The federal government has included biometrics into its post-9/11 security procedures. Since October 2004, the United States Department of Homeland Security has begun collecting and matching biometric data on all international visitors to the country with criminal and terror suspect database records. To obtain admission into the nation, passengers must produce two digital index finger photographs as well as a passport with a digital photograph. To far, the following biometric equipment have been used to record the physical traits listed below in order to validate a user’s identity:
- Facial Recognition Systems: Determines the distance between facial features (for example, pupil to pupil) or the size of such characteristics (such as the width of the mouth)
- Finger Scans: This test measures changes in the individual lines of the finger pad.
- Hand Geometry Scans: Determines the size of the palm as well as the length and breadth of the fingers.
- Retina Scanning: Uses a beam of light to scan the pattern of veins in the eye’s retina.
- Voice Recognition Systems: Analyze the human voice through computerized pattern-matching programs.
Barcodes are various sets of vertical bars that represent distinct sorts of data that a barcode reader may read. A barcode reader is a sort of scanner that collects the bar code and sends it to a specialist program or database for interpretation and output to a specified hardware device. Supermarkets and apparel businesses, for example, now utilize printed bar codes on items and letters to manage inventory and compute sales at the checkout counter. To track and classify mail and parcels, post offices and courier services employ bar code scanners and forms containing bar codes.

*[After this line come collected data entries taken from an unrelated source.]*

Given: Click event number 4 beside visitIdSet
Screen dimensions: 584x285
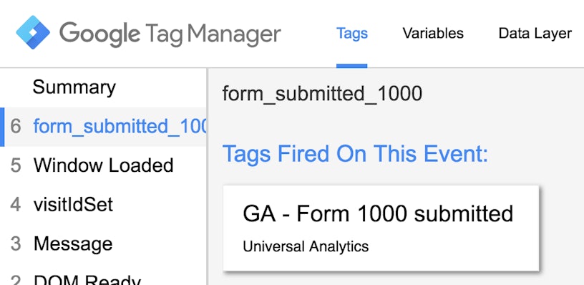Looking at the screenshot, I should tap(16, 205).
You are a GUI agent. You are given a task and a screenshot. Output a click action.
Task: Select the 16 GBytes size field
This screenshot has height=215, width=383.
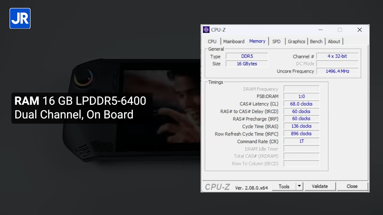pyautogui.click(x=247, y=64)
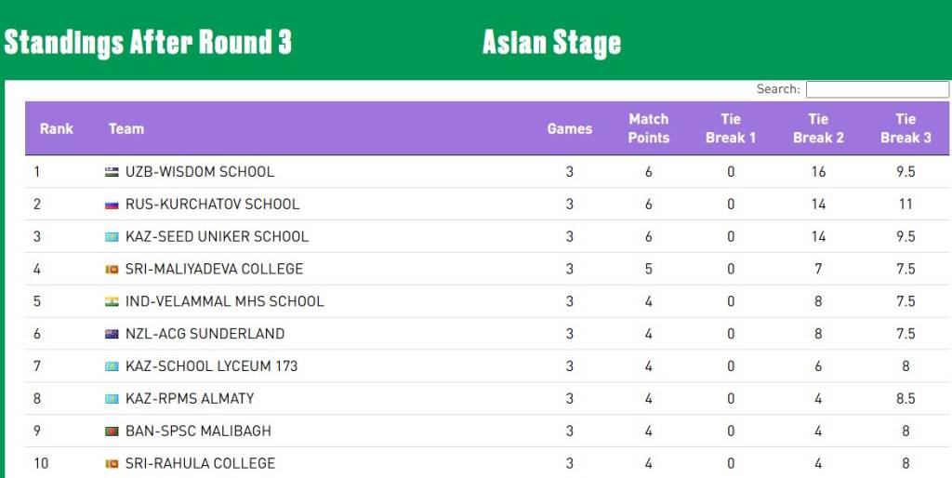Sort by Tie Break 3 header

point(906,128)
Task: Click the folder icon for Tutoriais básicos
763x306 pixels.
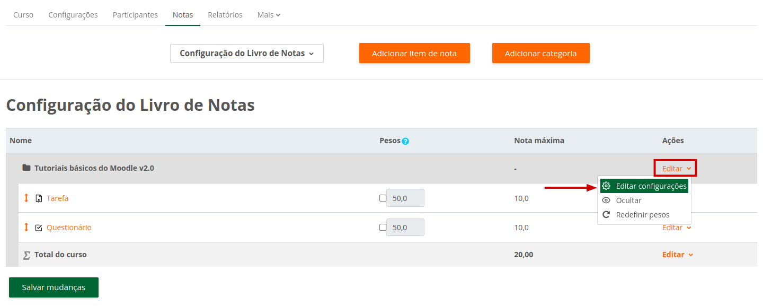Action: [x=26, y=168]
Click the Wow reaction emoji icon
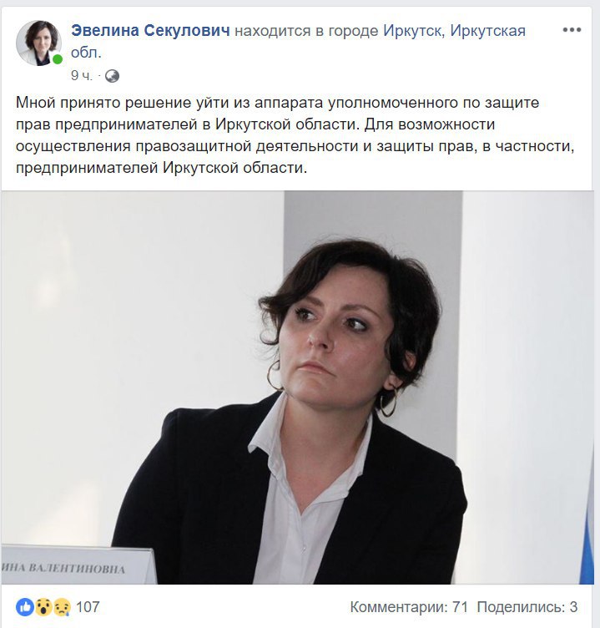Screen dimensions: 600x628 43,607
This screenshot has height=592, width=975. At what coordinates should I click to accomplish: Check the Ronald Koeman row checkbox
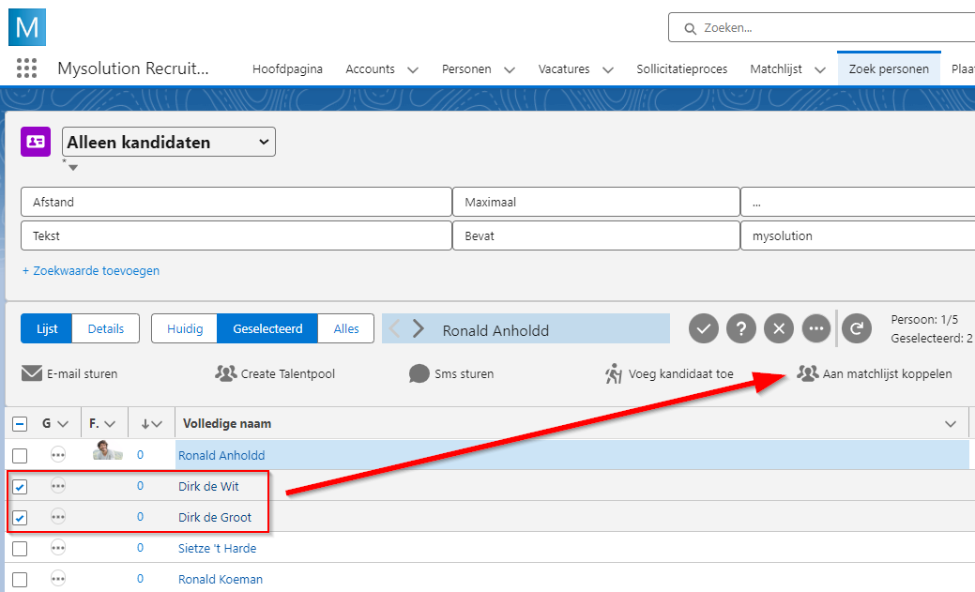pos(20,579)
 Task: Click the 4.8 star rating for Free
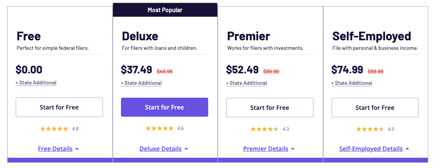[x=60, y=129]
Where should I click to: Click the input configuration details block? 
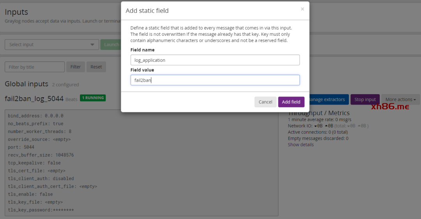(142, 163)
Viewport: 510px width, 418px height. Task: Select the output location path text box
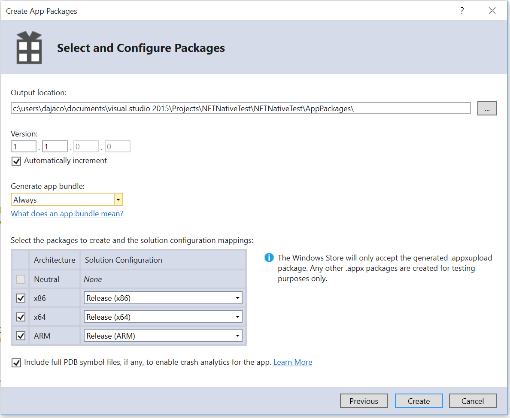click(240, 108)
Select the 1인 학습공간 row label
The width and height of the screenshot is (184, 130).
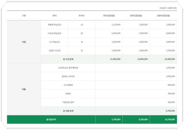coord(55,42)
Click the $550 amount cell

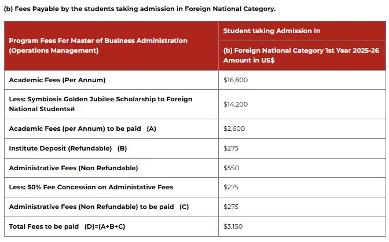coord(231,168)
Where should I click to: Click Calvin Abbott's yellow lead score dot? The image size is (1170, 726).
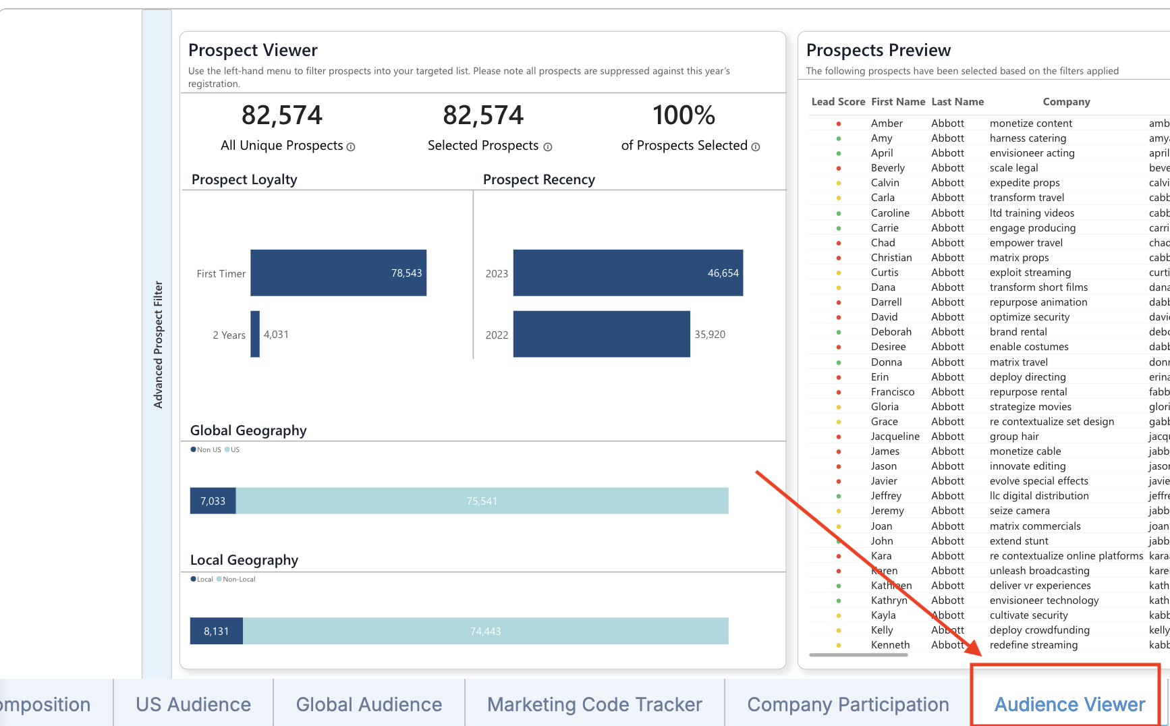839,183
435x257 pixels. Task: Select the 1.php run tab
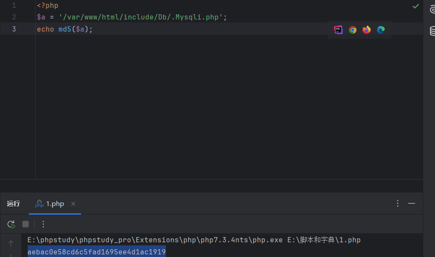click(x=55, y=204)
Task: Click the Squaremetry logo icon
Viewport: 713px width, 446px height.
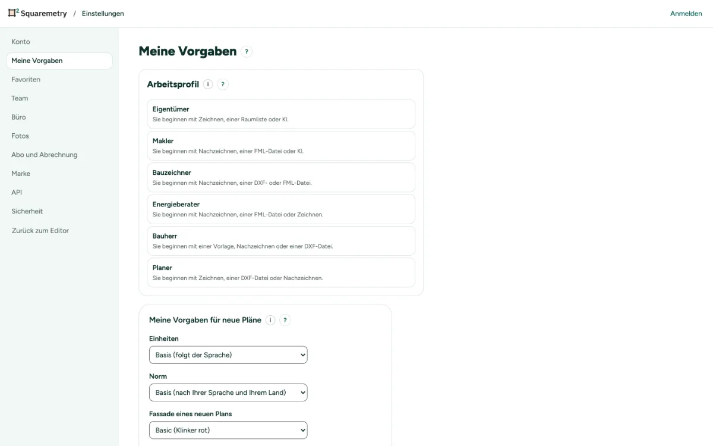Action: click(x=13, y=13)
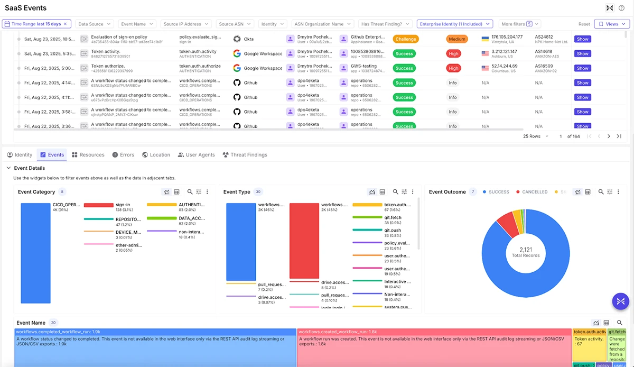Expand the More filters dropdown
The height and width of the screenshot is (367, 634).
520,24
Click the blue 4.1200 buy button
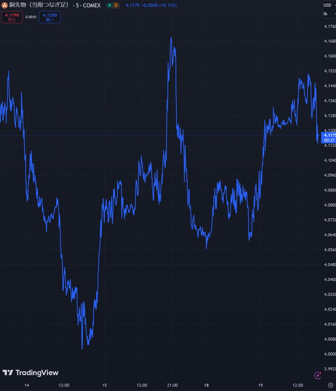This screenshot has height=391, width=336. click(50, 18)
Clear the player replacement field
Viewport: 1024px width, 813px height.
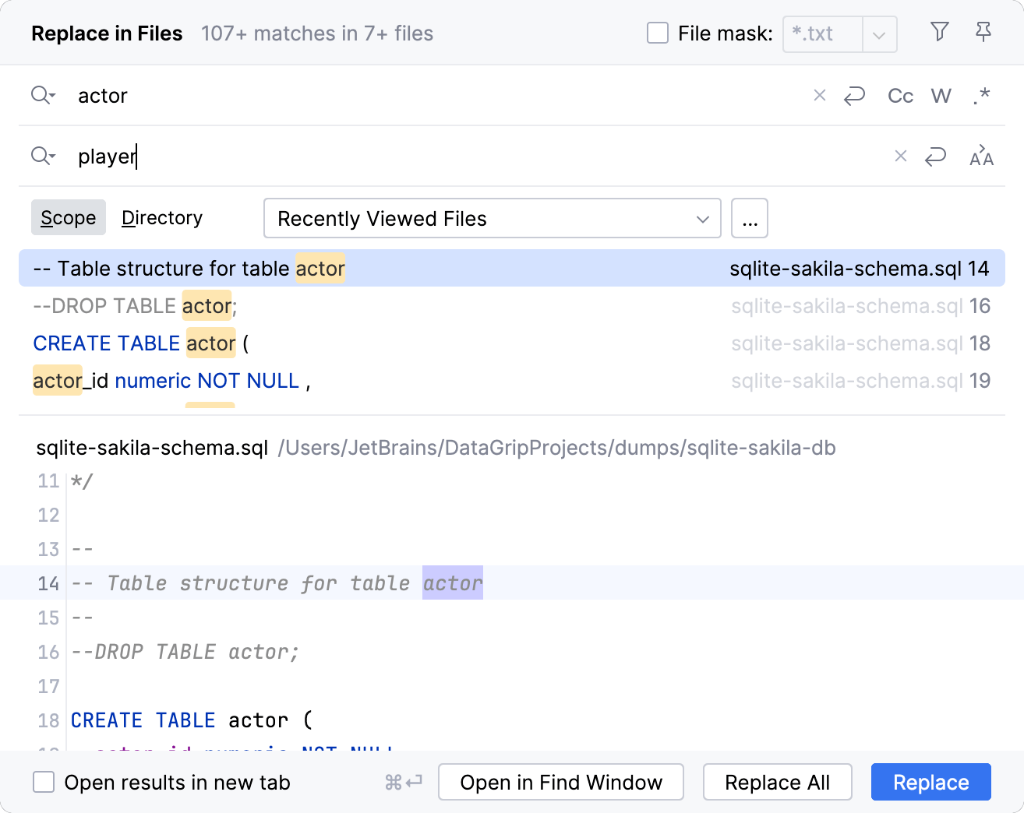point(900,156)
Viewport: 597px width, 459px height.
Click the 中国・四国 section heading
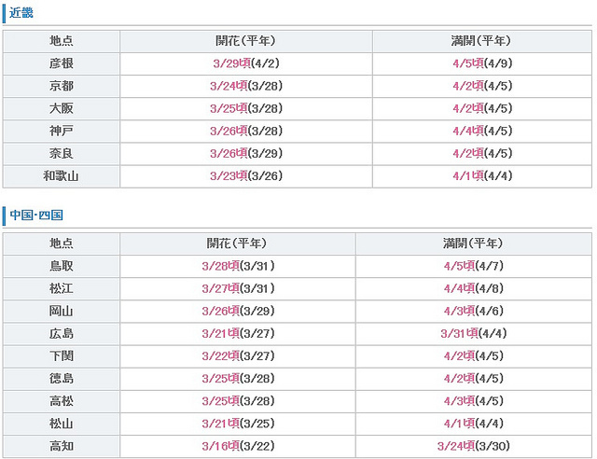pos(36,215)
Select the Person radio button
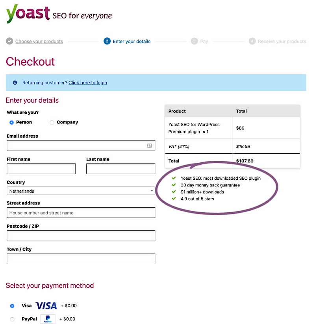Screen dimensions: 315x324 (x=12, y=122)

Barcodes make it easier for businesses to monitor inventory and keep stock balances in a way that allows for just-in-time sales and delivery. Barcodes often provide product information such as the product name, size, manufacturer, and country of origin. They may be adjusted to display location, time in, time out, and so on. The symbols in the bar code are translated or turned into digital code as each product bar code is scanned. Simultaneously, the stock value is automatically lowered by one.
Magnetic Ink Character Recognition (MICR)
The ‘computerized’ numbers written on the bottom of your bank checks are made of a unique magnetic ink that allows them to be scanned even if the cheque has been folded or has filthy markings on it. These digits indicate the account number, bank sort codes, and the amount on the check, and banks scan the numbers for entry using a special Magnetic ink character reader (MICR).